══ Listed records
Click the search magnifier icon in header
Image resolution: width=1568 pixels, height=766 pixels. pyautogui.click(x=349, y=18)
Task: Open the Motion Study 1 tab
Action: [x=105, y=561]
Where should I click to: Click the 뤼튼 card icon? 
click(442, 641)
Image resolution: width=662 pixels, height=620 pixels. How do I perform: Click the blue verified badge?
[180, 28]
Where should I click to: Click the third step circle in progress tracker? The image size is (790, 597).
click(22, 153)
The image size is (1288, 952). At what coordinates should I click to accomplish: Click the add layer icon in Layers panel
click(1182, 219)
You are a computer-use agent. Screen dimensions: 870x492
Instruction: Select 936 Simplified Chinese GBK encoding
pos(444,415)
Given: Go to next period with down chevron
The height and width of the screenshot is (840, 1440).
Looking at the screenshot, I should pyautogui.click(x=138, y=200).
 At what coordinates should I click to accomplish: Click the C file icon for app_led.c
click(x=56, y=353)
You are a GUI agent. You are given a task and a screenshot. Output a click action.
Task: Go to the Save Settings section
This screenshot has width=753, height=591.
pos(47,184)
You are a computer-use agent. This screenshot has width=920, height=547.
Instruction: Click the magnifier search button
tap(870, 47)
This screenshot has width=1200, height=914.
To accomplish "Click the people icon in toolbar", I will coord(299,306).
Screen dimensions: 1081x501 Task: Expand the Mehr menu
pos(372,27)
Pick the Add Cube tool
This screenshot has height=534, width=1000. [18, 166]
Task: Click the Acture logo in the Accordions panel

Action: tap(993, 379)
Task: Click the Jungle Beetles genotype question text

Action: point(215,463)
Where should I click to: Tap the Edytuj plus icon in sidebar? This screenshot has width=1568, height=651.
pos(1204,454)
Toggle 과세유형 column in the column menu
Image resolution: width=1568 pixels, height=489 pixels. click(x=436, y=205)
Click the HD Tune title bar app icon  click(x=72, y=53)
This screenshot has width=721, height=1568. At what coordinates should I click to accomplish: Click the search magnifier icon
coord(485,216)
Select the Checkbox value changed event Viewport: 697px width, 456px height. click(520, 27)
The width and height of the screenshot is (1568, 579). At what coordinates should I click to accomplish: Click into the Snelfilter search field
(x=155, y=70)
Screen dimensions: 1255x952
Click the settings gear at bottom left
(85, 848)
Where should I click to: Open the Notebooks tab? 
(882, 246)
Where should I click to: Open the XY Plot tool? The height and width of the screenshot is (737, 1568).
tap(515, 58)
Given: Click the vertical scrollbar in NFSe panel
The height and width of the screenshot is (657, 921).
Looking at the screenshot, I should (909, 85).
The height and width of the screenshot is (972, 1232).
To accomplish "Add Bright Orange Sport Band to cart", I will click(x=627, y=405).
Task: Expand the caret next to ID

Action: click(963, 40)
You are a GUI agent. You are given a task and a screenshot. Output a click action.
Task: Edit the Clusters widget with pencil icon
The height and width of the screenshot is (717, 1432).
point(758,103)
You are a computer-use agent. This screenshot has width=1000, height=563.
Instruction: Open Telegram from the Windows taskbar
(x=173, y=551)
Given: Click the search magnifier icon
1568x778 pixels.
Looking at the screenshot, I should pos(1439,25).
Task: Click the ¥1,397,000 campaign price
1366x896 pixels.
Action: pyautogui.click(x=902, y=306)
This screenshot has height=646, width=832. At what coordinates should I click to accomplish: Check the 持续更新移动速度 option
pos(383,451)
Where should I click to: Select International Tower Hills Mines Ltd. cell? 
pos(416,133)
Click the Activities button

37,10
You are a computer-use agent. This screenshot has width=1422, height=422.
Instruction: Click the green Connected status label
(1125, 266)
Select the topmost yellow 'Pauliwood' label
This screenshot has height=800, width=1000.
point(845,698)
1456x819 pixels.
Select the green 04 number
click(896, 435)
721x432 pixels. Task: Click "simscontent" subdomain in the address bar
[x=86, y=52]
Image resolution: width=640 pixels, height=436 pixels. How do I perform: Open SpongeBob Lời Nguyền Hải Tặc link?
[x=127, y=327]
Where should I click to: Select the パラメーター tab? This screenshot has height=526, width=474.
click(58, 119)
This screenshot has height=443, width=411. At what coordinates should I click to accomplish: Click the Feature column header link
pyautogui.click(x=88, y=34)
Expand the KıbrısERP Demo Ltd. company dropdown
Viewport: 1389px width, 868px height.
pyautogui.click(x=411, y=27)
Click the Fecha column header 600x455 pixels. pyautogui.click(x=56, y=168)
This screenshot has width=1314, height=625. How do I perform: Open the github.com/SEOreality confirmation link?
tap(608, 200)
════
Rewrite these lines with every "magnifier" changed to "magnifying glass", leaving everything else the same.

▸ Task solution:
Click the search magnifying glass icon in header
Image resolution: width=1568 pixels, height=766 pixels. pyautogui.click(x=349, y=18)
Task: Open the Motion Study 1 tab
Action: [x=105, y=561]
Where should I click to: Click the 뤼튼 card icon? 
click(442, 641)
Image resolution: width=662 pixels, height=620 pixels. How do I perform: Click the blue verified badge?
[180, 28]
Where should I click to: Click the third step circle in progress tracker? The image size is (790, 597).
click(22, 153)
The image size is (1288, 952). At what coordinates should I click to accomplish: Click the add layer icon in Layers panel
click(1182, 219)
You are a computer-use agent. Screen dimensions: 870x492
Instruction: Select 936 Simplified Chinese GBK encoding
pos(444,415)
Given: Go to next period with down chevron
The height and width of the screenshot is (840, 1440).
Looking at the screenshot, I should pyautogui.click(x=138, y=200).
 At what coordinates should I click to accomplish: Click the C file icon for app_led.c
click(x=56, y=353)
You are a GUI agent. You are given a task and a screenshot. Output a click action.
Task: Go to the Save Settings section
This screenshot has width=753, height=591.
pos(47,184)
You are a computer-use agent. This screenshot has width=920, height=547.
Instruction: Click the magnifying glass search button
tap(870, 47)
This screenshot has width=1200, height=914.
To accomplish "Click the people icon in toolbar", I will coord(299,306).
Screen dimensions: 1081x501 Task: Expand the Mehr menu
pos(372,27)
Pick the Add Cube tool
This screenshot has height=534, width=1000. [18, 166]
Task: Click the Acture logo in the Accordions panel

Action: tap(993, 379)
Task: Click the Jungle Beetles genotype question text

Action: point(215,463)
Where should I click to: Tap the Edytuj plus icon in sidebar? This screenshot has width=1568, height=651.
pos(1204,454)
Toggle 과세유형 column in the column menu
Image resolution: width=1568 pixels, height=489 pixels. click(x=436, y=205)
Click the HD Tune title bar app icon  click(x=72, y=53)
This screenshot has width=721, height=1568. At what coordinates should I click to accomplish: Click the search magnifying glass icon
coord(485,216)
Select the Checkbox value changed event Viewport: 697px width, 456px height. click(520, 27)
The width and height of the screenshot is (1568, 579). At what coordinates should I click to accomplish: Click into the Snelfilter search field
(x=155, y=70)
Screen dimensions: 1255x952
Click the settings gear at bottom left
(85, 848)
Where should I click to: Open the Notebooks tab? 
(882, 246)
Where should I click to: Open the XY Plot tool? The height and width of the screenshot is (737, 1568).
tap(515, 58)
Given: Click the vertical scrollbar in NFSe panel
The height and width of the screenshot is (657, 921).
Looking at the screenshot, I should (909, 85).
The height and width of the screenshot is (972, 1232).
To accomplish "Add Bright Orange Sport Band to cart", I will click(x=627, y=405).
Task: Expand the caret next to ID

Action: click(963, 40)
You are a GUI agent. You are given a task and a screenshot. Output a click action.
Task: Edit the Clusters widget with pencil icon
The height and width of the screenshot is (717, 1432).
point(758,103)
You are a computer-use agent. This screenshot has width=1000, height=563.
Instruction: Open Telegram from the Windows taskbar
(x=173, y=551)
Given: Click the search magnifying glass icon
1568x778 pixels.
Looking at the screenshot, I should pos(1439,25).
Task: Click the ¥1,397,000 campaign price
1366x896 pixels.
Action: pyautogui.click(x=902, y=306)
This screenshot has height=646, width=832. At what coordinates should I click to accomplish: Check the 持续更新移动速度 option
pos(383,451)
Where should I click to: Select International Tower Hills Mines Ltd. cell? 
pos(416,133)
Click the Activities button

37,10
You are a computer-use agent. This screenshot has width=1422, height=422.
Instruction: Click the green Connected status label
(1125, 266)
Select the topmost yellow 'Pauliwood' label
This screenshot has height=800, width=1000.
point(845,698)
1456x819 pixels.
Select the green 04 number
click(896, 435)
721x432 pixels. Task: Click "simscontent" subdomain in the address bar
[x=86, y=52]
Image resolution: width=640 pixels, height=436 pixels. How do I perform: Open SpongeBob Lời Nguyền Hải Tặc link?
[x=127, y=327]
Where should I click to: Select the パラメーター tab? This screenshot has height=526, width=474.
click(58, 119)
This screenshot has height=443, width=411. At what coordinates should I click to accomplish: Click the Feature column header link
pyautogui.click(x=88, y=34)
Expand the KıbrısERP Demo Ltd. company dropdown
Viewport: 1389px width, 868px height.
pyautogui.click(x=411, y=27)
Click the Fecha column header 600x455 pixels. pyautogui.click(x=56, y=168)
This screenshot has width=1314, height=625. How do I perform: Open the github.com/SEOreality confirmation link?
tap(608, 200)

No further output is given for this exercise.